### EXERCISE DETAILS
Express every line of the rows below as a Markdown table with the columns "No." and "Line", numbering the lines in order and skipping blank ones. Leave the pictures out.

### DATA LISTING
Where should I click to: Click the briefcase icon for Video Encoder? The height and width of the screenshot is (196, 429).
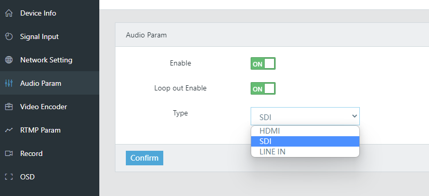tap(9, 107)
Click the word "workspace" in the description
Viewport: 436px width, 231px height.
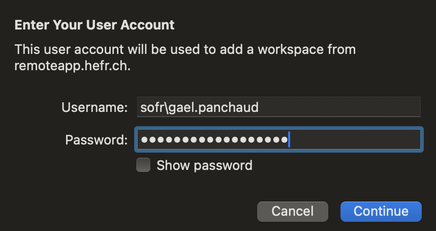(291, 50)
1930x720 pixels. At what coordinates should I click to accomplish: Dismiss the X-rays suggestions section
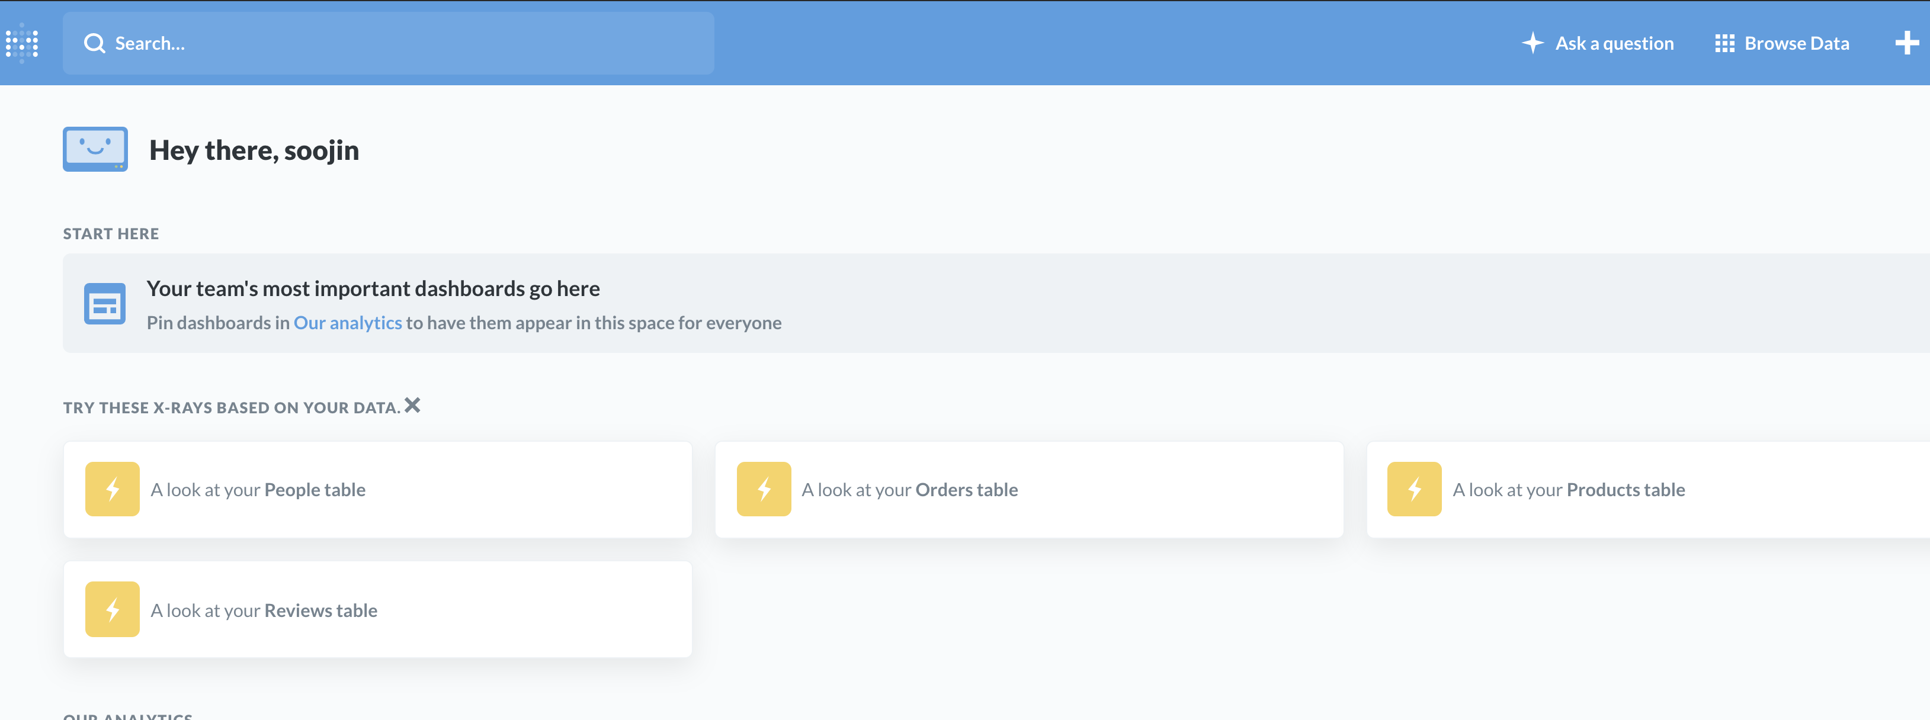click(x=412, y=405)
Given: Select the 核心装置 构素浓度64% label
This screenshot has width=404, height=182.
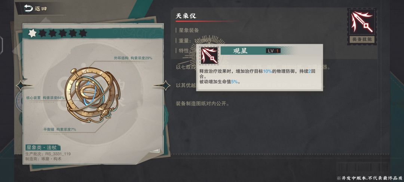Looking at the screenshot, I should pyautogui.click(x=45, y=98).
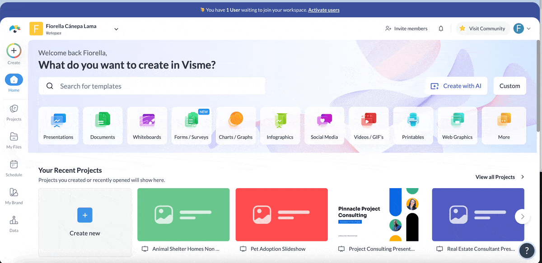Click the Activate users link
This screenshot has width=542, height=263.
pyautogui.click(x=323, y=10)
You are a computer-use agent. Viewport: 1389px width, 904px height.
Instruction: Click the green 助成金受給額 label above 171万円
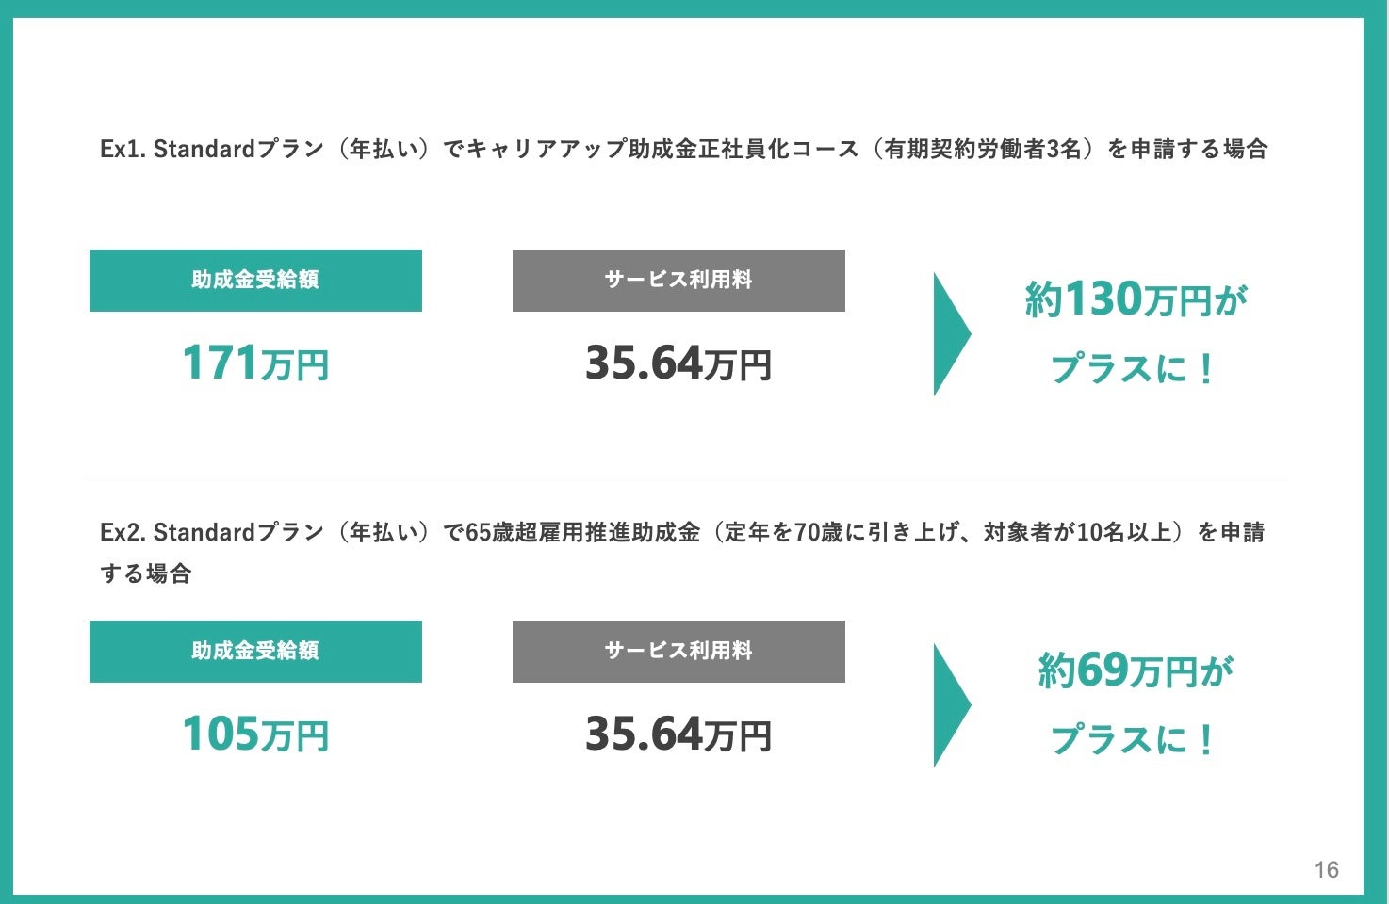coord(255,281)
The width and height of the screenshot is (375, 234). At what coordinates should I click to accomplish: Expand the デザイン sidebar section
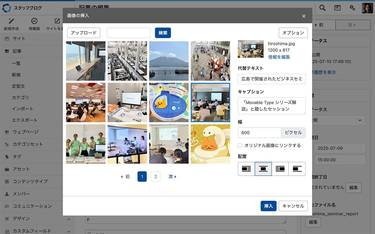click(x=69, y=219)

### ANSWER BELOW
| No. | Line |
|---|---|
| 1 | Where should I click to: Click the briefcase icon for Video Encoder? The height and width of the screenshot is (196, 429). |
| 2 | tap(9, 107) |
| 3 | Click the word "workspace" in the description |
| 4 | Viewport: 436px width, 231px height. |
| 5 | (291, 50) |
| 6 | 1930x720 pixels. At what coordinates should I click to accomplish: Dismiss the X-rays suggestions section |
| 7 | click(x=412, y=405) |
| 8 | Given: Select the 核心装置 构素浓度64% label |
| 9 | This screenshot has width=404, height=182. |
| 10 | Looking at the screenshot, I should pyautogui.click(x=45, y=98). |
| 11 | Click the Activate users link |
| 12 | This screenshot has width=542, height=263. |
| 13 | pyautogui.click(x=323, y=10) |
| 14 | You are a computer-use agent. Viewport: 1389px width, 904px height. |
| 15 | Instruction: Click the green 助成金受給額 label above 171万円 |
| 16 | coord(255,281) |
| 17 | The width and height of the screenshot is (375, 234). At what coordinates should I click to accomplish: Expand the デザイン sidebar section |
| 18 | click(x=69, y=219) |